The role that stereotype plays in the regional culture of Upper Michigan residents and of the ethnic Finns is strong and has been since early settlers came to the area. Today, a seemingly dualistic relationship between Michigan’s two peninsulas has developed, and negative stereotypes about the other abound on both sides. While much of Lower Michigan stereotypical images focus on the urban world of Detroit, Upper Michigan stereotypes are centered on rurality and the continued assertion of ethnic life that many residents have. Upper Michigan residents are teased about their accents, which the Finnish language strongly influences. They are portrayed as alcoholic and sometimes slow-witted. Numerous negative images exist, making contact between the two sides difficult at times. There is an imbalanced assumption among some that life is easier and better, more cultured, downstate.
For Finns, stereotypes are heightened. Before coming to the United States, Finns were classified by early anthropologists such as Johann Friedrich Blumenbach as being of the Mongolian, or Asiatic race. This assumption came from the fact that Finns and their linguistically and culturally related neighbors, the Sami and Estonians, had uncertain origins, but that all signs pointed east, to the Ural Mountains or possibly much farther. This “information,” used by some as positive propaganda for the uniqueness of Finnish culture and as proof of their need for separate statehood from the Russian Empire, was also used as proof of Finnish inferiority and as justification for discrimination. In the Copper Country, these racial theories were also known. Armas K.E. Holmio, in his book, A History of the Finns in Michigan, relates the story of Helmi Warren, who, as a school child in the 1890s was turned away from a playmate’s doorstep when “the friend’s mother realized that her daughter’s playmate was a Finn. Helmi was turned away immediately, and the daughter of the house was forbidden to associate with ‘that Mongolian’” (2001:17).
Finnish culture was regarded to be as exotic as their assumed racial origins, with their use of the sauna bath seen as unseemly, immoral, and possibly supernatural behavior.
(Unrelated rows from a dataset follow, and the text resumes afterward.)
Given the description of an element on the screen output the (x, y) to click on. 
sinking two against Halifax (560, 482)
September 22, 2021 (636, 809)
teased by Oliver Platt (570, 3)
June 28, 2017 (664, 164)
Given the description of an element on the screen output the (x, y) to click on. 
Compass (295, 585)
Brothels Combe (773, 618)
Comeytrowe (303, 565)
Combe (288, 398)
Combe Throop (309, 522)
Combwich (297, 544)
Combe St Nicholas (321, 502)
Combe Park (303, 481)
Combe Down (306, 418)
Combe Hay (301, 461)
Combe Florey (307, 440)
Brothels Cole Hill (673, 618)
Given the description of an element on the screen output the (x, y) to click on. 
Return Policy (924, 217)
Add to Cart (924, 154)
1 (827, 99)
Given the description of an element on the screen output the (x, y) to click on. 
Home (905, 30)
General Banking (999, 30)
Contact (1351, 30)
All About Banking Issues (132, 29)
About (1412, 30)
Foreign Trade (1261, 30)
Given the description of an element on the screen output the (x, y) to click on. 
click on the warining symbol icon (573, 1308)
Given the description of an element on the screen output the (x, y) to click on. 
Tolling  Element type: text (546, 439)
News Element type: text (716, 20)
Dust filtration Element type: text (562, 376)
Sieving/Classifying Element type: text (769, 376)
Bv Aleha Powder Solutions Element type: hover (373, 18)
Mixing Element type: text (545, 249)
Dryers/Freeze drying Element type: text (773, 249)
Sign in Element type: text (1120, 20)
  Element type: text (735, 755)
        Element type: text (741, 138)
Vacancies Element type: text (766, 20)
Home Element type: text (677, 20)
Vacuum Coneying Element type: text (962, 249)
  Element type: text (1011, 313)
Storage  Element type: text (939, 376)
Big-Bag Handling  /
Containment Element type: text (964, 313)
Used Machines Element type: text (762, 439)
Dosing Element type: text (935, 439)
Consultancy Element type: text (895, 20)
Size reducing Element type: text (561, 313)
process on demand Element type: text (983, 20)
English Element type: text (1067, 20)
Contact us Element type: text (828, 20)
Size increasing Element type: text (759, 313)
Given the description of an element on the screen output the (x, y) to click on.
Contributing also to imbalanced imagery of Finns was their tradition of the noita. As folklorist Richard Dorson described in his 1952 book on Upper Michigan folklore, Bloodstoppers and Bearwalkers,
“The noita, variously described as a religious magician, a wizard, or a healer,played a prominent role in village life. He cured the sick, with or without herbs,charmed and cursed evildoers, and on special occasions used his powers to defend his people from the enemy and so became a national folk hero.”
The noita is one of the last glimmers of Finnish shamanism, and as such, is a powerful symbol of Finnish indigenous culture. In a 2004 interview, Dave Riutta stated that Heikki Lunta was inspired in part by the stereotype of the Native American “rain dance,” but he, and numerous others in the ethnic community have also acknowledged these obvious ties to Finnish cultural imagery. Robert Glantz, in an article for the Finnish-American Reporter, directly addresses this connection: “Unconsciously perhaps, composer Riutta tapped into the archaic pulse of pagan Finland, the shamanistic rhythm of the Kalevala, to empower his Heikki Lunta with a blue-eyed mojo, capable of moving the heavens to snow.”
Adding to this picture was the fact that Finnish language does not belong to the Indo-European language family, making their language just as strange and exotic as their customs, and so Finns were further marginalized from other immigrant groups. Creating communities in which their language and traditions could continue to exist, Finns have maintained a strong sense of identity through to the present generation of youth. While certain elements of the immigrant culture have ceased to exist, or have radically changed, Finnish-American ties to their heritage culture have resulted in a strong sense of tradition as evidenced in foodways, vernacular architecture, religion, and language.
Since the end of mass immigration, Upper Michigan residents of all ethnicities have created a unique culture, involving such things as regional foodways, a dialect, and humor, among other factors. With newcomers to the area, including tourists, seasonal residents, retirees, and permanent residents from afar, identity issues have become blurred. These newcomers do not recognize the difference between Finns, Italians, the Cornish, and the numerous other ethnic groups in the region and so all of the native residents are lumped into the category of a “Yooper.”
This is true, too, of those from downstate who do not visit the area, but use their limited knowledge of Upper Michigan to judge the residents as rural, backwards, and uneducated. Their interpretation of the area as a monoculture devoid of diversity is as far from the truth as possible. This judgment is widespread, however, and creates a sense of imbalance between natives to the Upper Peninsula and any others who may visit the region.
As with many cultures, stereotype and identity politics are bound together. Finnish Americans, as the majority subset of the Upper Michigan population base, are key to the formation of such stereotypes, and are also key to determining what they want for outsiders to really see.